Тогда же на Карамзина поступило еще несколько доносов В одном он обвинялся в общении с иностранцами и вынужден был оправдываться.


Работа над Историей была в разгаре. Летом 1808 года был закончен IV том, когда находка одного из важнейших источников — Ипатьевской летописи — потребовала новых дополнений к уже сделанному. К лету 1812 года история дошла до царствования Ивана III. В работе был VI том. Началась война. Неприятель приближался к Москве. Стихийный исход московских жителей, гибельность которого для французов раскрылась позже, казался Карамзину, как и многим современникам, трусостью. Коренной москвич, он не хотел покидать Москвы и готовился погибнуть в ее стенах. Отправив семью, он переселился в дом московского военного губернатора Ростопчина, куда поступали самые верные новости из армии. Питаться городскими слухами было невыносимо. Отпуская в действующую армию молодого историка Калайдовича, Карамзин сказал, что, если бы имел взрослого сына, он также отправил его в бой [461]. Благословил на гибель отправившихся участвовать в Бородинском сражении Жуковского и Вяземского и сам готовился пойти в ряды ополчения.


В доме Ростопчина в Сокольниках после известия о Бородинском сражении произошел важный разговор, содержание которого мы знаем в пересказе А. Я. Булгакова. При известии об отходе армии присутствующих охватила паника. Булгаков писал: «Я никогда не забуду пророческого изречения нашего историографа, который предугадывал уже тогда начало очищения России от несносного ига Наполеона. — Карамзин скорбел о Багратионе, Тучковых, Кутайсове, об ужасных наших потерях в Бородине и наконец прибавил: «Ну, мы испили до дна горькую чашу… Но зато наступает начало его и конец наших бедствий. Поверьте, граф, обязан будучи всеми успехами своими дерзости, Наполеон от дерзости и погибнет!» — Казалось, что прозорливый глаз Карамзина открывал уже в дали убийственную скалу Св. Елены! В Карамзине было что-то вдохновенного, увлекательного и, вместе, отрадного. Он возвышал свой приятный мужественный голос, прекрасные глаза его, исполненные выражения, сверкали. В жару разговора он часто вставал вдруг с места, ходил по комнате, всё говоря; и опять садился. Мы слушали молча…» [462] Карамзин оставался в почти пустой Москве. 30 августа он писал жене: «Вижу зрелище разительное: тишину ужаса, предвестницу бури.

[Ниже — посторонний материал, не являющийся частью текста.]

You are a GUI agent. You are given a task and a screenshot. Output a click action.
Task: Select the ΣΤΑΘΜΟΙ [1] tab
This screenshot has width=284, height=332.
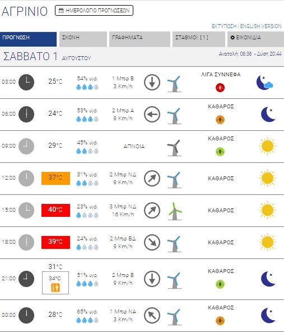coord(199,39)
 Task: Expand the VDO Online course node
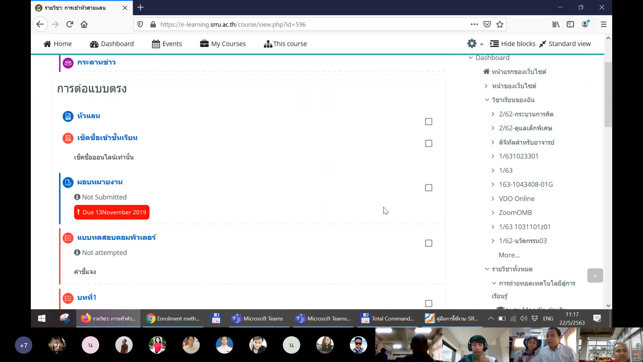click(x=493, y=199)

В городе встречаются только обозы с ранеными и гробы с телами убитых» [463]. Он выехал из Москвы 1 сентября, захватив лишь рукописи «Истории». Дом, библиотека — все сгорело, но он и не думал об этом заботиться.

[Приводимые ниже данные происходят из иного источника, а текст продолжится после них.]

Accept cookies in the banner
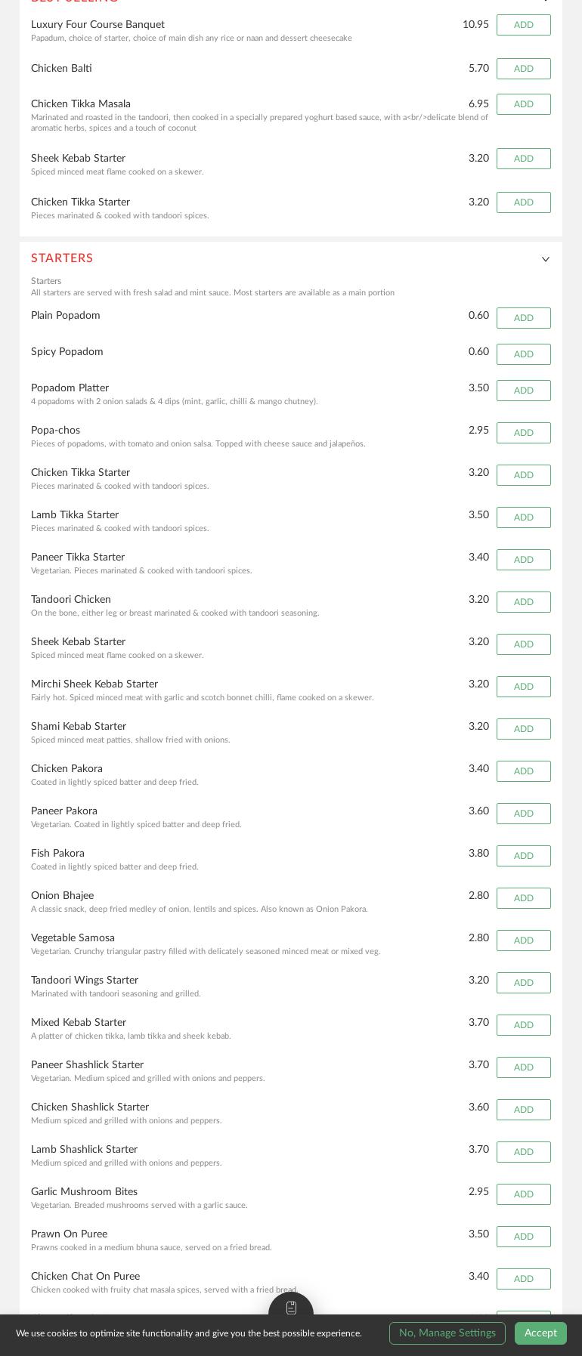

«Накануне, или в самый день приближения французов к Москве, Карамзин выезжал из нее в одну из городских застав. Там неожиданно он увидел С. Н. Глинку, который подле заставы, на груде бревен сидел, окруженный небольшою толпою, разрывал и ел арбуз, бывший у него в руках, и ораторствовал, обращаясь к окружавшим его. Завидев Карамзина, он встал на бревнах и, держа в одной руке арбуз, в другой нож, закричал ему: «Куда же это вы удаляетесь? Ведь вот они приближаются, друзья-то ваши! Или наконец вы сознаетесь, что они людоеды и бежите от своих возлюбленных! Ну, с богом! Добрый путь вам!» Карамзин прижался в уголок своей коляски и, раскланиваясь с Глинкою, спешил удалиться, боясь, что он сделает с ним какую-нибудь историю. Этот анекдот слышал я от А. С. Пушкина, которому рассказал его сам Карамзин» [464]. Сергей Глинка был честный и добрый, но экспансивный и взбалмошный человек, и его неосторожные выкрики могли стоить Карамзину жизни — всего через несколько часов толпа разорвала перед домом Ростопчина купеческого сына Верещагина, когда Ростопчин крикнул, что это предатель и из-за него погибает Москва.

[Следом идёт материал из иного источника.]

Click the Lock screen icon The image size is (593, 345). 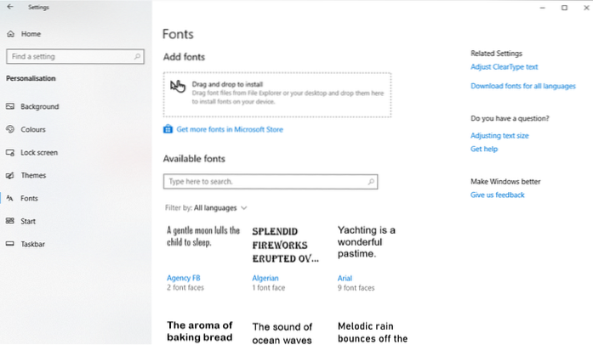(10, 153)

Из писем Карамзина П. А. Вяземскому:

21. VIII.1818 … не мешаю другим мыслить иначе. Один умный человек сказал: «Я не люблю молодых людей, которые не любят вольность». Если он сказал не бессмыслицу, то вы должны любить меня, а я вас. Потомство увидит, что лучше или что было лучше для России. Для меня, старика, приятнее итти в комедию, нежели в залу Национального собрания или в камеру депутатов, хотя я в душе республиканец и таким умру».

11. XII.1818 …Не знаю, когда мы будем вольны оставить Петербург; а я люблю свободу, хотя и не либеральность.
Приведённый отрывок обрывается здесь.